◆ PROMPT 1 ◆
In the blog post below, echo the passage starting with "I was hoping" and going on through "is posted there.".
◆ PROMPT 2 ◆
In the blog post below, before which race did the writer feel confident and strong?

-------- SOURCE TEXT --------

I was hoping to make you think of Chucky there for a second. I know you are all thinking that I have dropped off the face of the earth. I would just like to say I am back! Hello! For a while I was relying on Facebook to keep my friends updated on my wheres and whats, that got a little too time consuming and hectic. There was also too much of a cross between people who I wanted to see my most personal details and those that I did not. So! I have decided to start updating my website again and twittering…I like twitter as it is much more simple than Facebook and I have more control over what is posted there.

Things over the past few months have been a roller coaster of ups and downs. After a strong early winter and spring of training the last few months have been ridden with injury and stomach illness. Before the New Orleans 70.3 I was feeling confident and strong, thinking I could at least have a decent race. In the days before the race however I was too careless with my diet and must have had something that my stomach translated as evil. I woke up race morning with a (to spare the details) “bad” stomach and started the race on a half empty tank. No good, no fun and not productive. Coming back home after one of these episodes is never fun as the “symptoms” can last for several days and leave me weak and depleted. I literally was having trouble finishing a four mile run. Taking a nap always seemed like a much better idea. I have often the thought if I could just change one thing physically about myself it would be my celiac disease or gluten intolerance and overly sensitive stomach. It has caused me much strife.

-------- PROVIDED DATA --------

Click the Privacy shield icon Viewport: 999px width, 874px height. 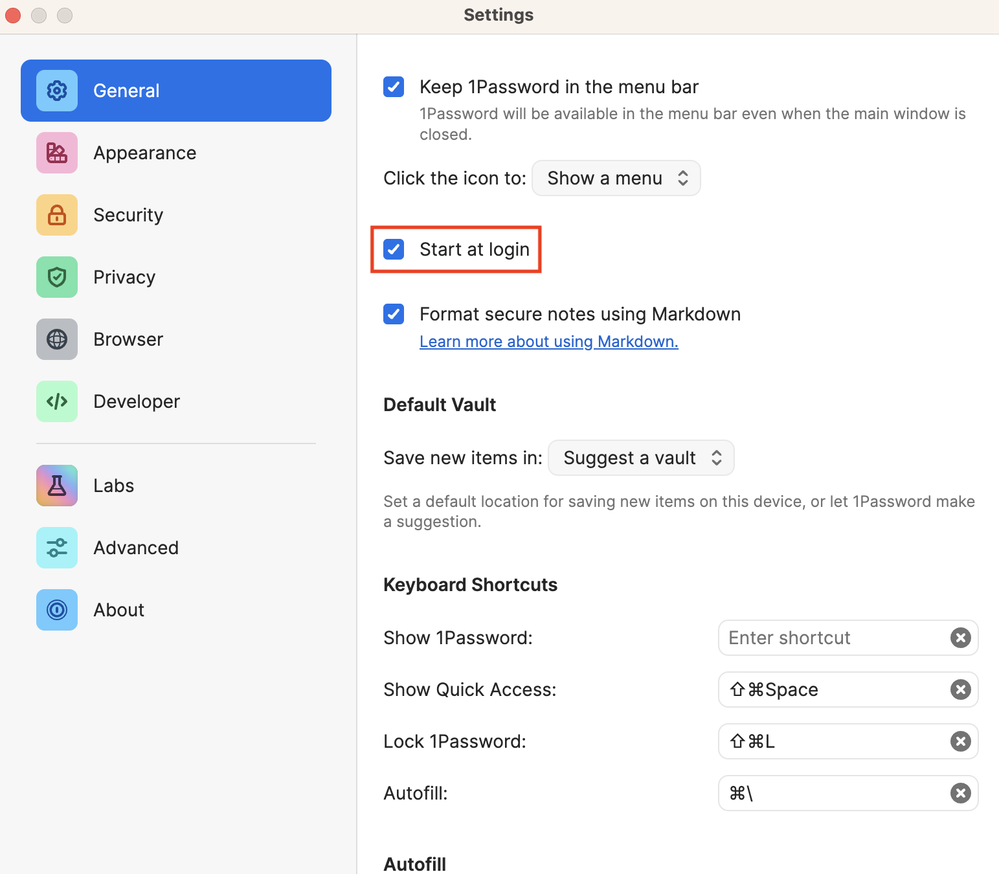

--------

◆ TASK RESPONSE 1 ◆
I was hoping to make you think of Chucky there for a second. I know you are all thinking that I have dropped off the face of the earth. I would just like to say I am back! Hello! For a while I was relying on Facebook to keep my friends updated on my wheres and whats, that got a little too time consuming and hectic. There was also too much of a cross between people who I wanted to see my most personal details and those that I did not. So! I have decided to start updating my website again and twittering…I like twitter as it is much more simple than Facebook and I have more control over what is posted there.

◆ TASK RESPONSE 2 ◆
The New Orleans 70.3.